- **QUELLENAUSZUG**:

________________________________________

Der dem Gesetz des Erdbodens dienende KAIN glaubt aus seiner verkürzten Weltsicht heraus an die Linearität allen Geschehens, wie er sie im Tages- und Jahreslauf erlebt, analog dem Zahlenstrahl (1 2 3 4 … bzw. 1-4-40-400 …), der keinen Endpunkt kennt. Irgendwann aber, «am Ende der Tage» (Gen 4:3) bricht das Andere und Zweite, das scheinbar Bedrohliche in sein Leben ein. Das ist der Augenblick in dem ihm neben der bekannten horizontalen Polarität der kleinen Dinge die ebenso existierende vertikale Unterscheidung vor Augen steht. Sie irritiert und schmerzt. Mit der auftauchenden Hierarchie eröffnet sie dem erwachenden Bewusstsein zugleich die Chance, sich aus der Ebene der zuvor herrschenden, linearen Sicht (bewusst) zu erheben. Wer der Hierarchie gewahr wird, der wird auch der Unvermeidbarkeit eines Opfers gewahr, denn die zwei Dimensionen dienen einander. Die Währung ihrer Kommunikation ist das Opfer alias das «Geschenk» und sein Empfänger ist das Subjekt der höheren Dimension (siehe 10 D 5+5). In der Welt der Menschensöhne – der Subjekte KAIN und ABEL – ist das Höhere die Gottheit JHWH.
Die Gottheit JHWH (10-5-6-5) ist gemäß der in ihr verborgenen Zahlenformel (10 = 5+5) die Gottheit der Subjekte (5) und ihrer Beziehungen (6). Die Existenz und das Wirken JHWHs setzt darin das Erheben der Subjekte voraus und mit der Geburt des KAIN nimmt es seinen Lauf. Der erstgeborene KAIN vollzieht dabei nur den ersten Schritt zum Erheben seines Bewusstseins (5). Er bleibt gegenüber der Intension seiner Gottheit notwendig ein Stückweit zurück. Zum Ausgleich bringt er der Gottheit ein Geschenk, das allerdings seinem Bewusstsein entsprechend ebenso zurückbleibt. JHWH reflektiert das Geschenk nicht, denn sein Blick ist nicht mehr allein auf den Erdboden gerichtet. Dem Gott der Subjekte geht es vielmehr um die Subjekte selbst und um ihr Verhalten zueinander. Während das Geschenk KAINs nur die Botschaft des Grundgesetzes transportiert, ist das bei dem zweitgeborenen ABEL anders. Die Botschaft seines Geschenks kommt aus einer erhobenen Dimension, nämlich aus der von lebendigen Wesen. Das Tieropfer entspricht der Intension JHWHs, weshalb er es auch als Wohlgeruch wahrnimmt.
„Am Ende der Tage“ stoßen sowohl KAIN als auch ABEL an die Grenzen des Linearen. Für ABEL, dessen Name «Windhauch» bedeutet, ist das sein physischer Tod. ABEL wird vom Fluss der Dinge mitgerissen. Während er aus dem konkreten Dasein tritt, muss sich der ihn tötende KAIN immer noch mit dem Anderen und Neuen auseinandersetzen, denn das Gesetz JHWHs lässt die herkömmliche Vorstellung vom Tod nicht zu.

________________________________________

- **AUSZUG DATENSATZ**:
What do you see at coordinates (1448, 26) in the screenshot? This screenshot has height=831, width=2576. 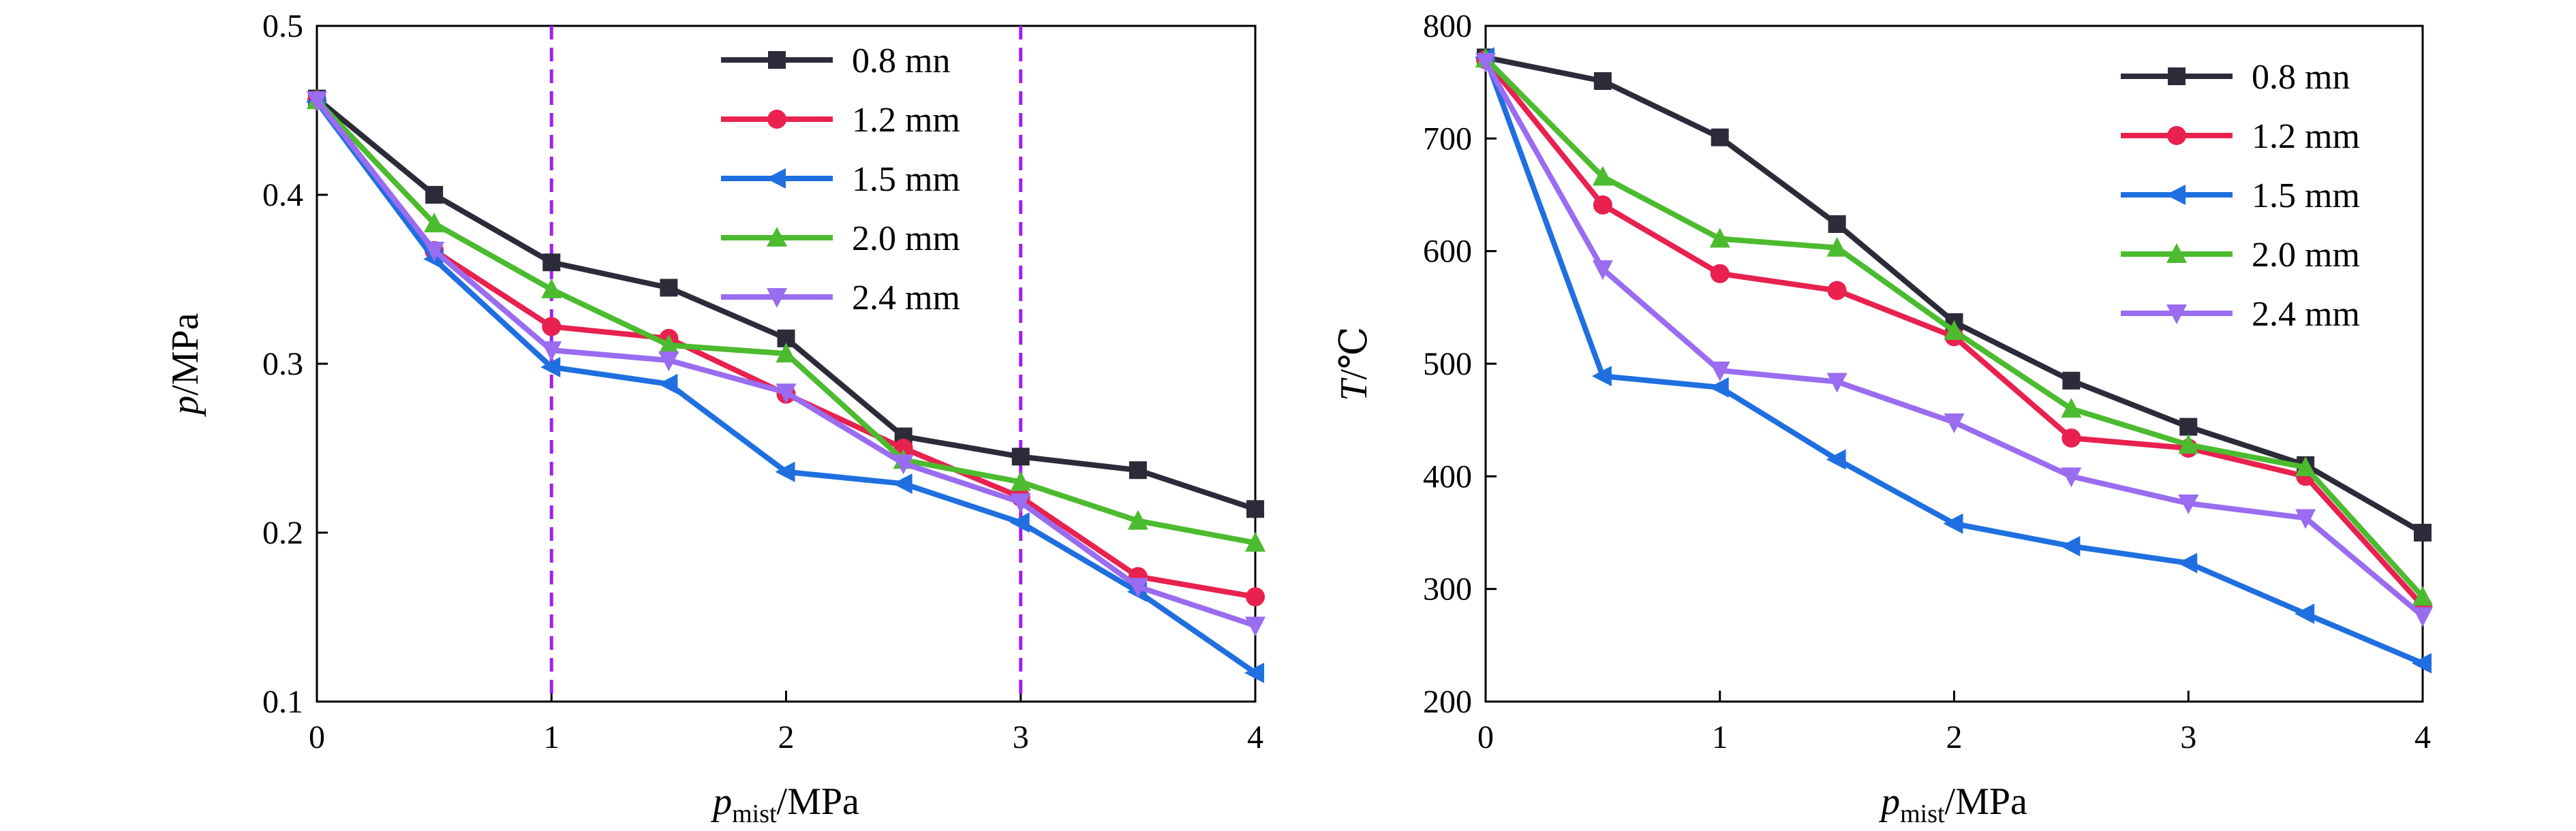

________________________________________

- **SCHRIFTLICHE AUFGABE 1**: Welche Namen schreibt der Quellenauszug durchgehend in Großbuchstaben?
- **SCHRIFTLICHE AUFGABE 2**: Was bedeutet laut Quellenauszug der Name ABEL?
- **SCHRIFTLICHE AUFGABE 3**: Setze den Quellenauszug über KAIN und ABEL nach seinem letzten Satz fort.
Die Auflistung spielt hierfür keine Rolle.

- **ERGEBNIS DER ÜBUNG 1**: KAIN, ABEL, JHWH

- **ERGEBNIS DER ÜBUNG 2**: Der Name ABEL bedeutet «Windhauch».

- **ERGEBNIS DER ÜBUNG 3**:
Der Text sagt, «KAIN entbrennt». Einer Flamme gleich erhebt er sich unfreiwillig aus der scheinbar ruhenden Substanz. Der einst Erste fühlt sich zurückgesetzt und empfindet sich nun als ein «Zweiter». Das führt dazu, dass er seinen Blick senkt. Der aufflammende Widerspruch zwischen Ersten und Zweiten spricht (ruft) JHWH erneut an. Die Gottheit der Subjekte spricht das Subjekt, das sich zurückgesetzt glaubt, vehement an: «So nicht!» JHWH verwehrt ihm die Opferrolle und klärt ihn über die Zusammenhänge von rechtem, angemessenen Verhalten und solchem von unangemessenem und unrechtem Verhalten auf. Die Gottheit nimmt KAIN nicht die Freiheit seiner Entscheidung. Doch lässt sie keinen Zweifel an der Notwendigkeit des Unterscheidens aufkommen. Sie nimmt KAIN nicht seine Freiheit, zeigt ihm wohl aber auf, dass das Erlangen der Freiheit dem «Gesetz des Erhebens» unterliegt.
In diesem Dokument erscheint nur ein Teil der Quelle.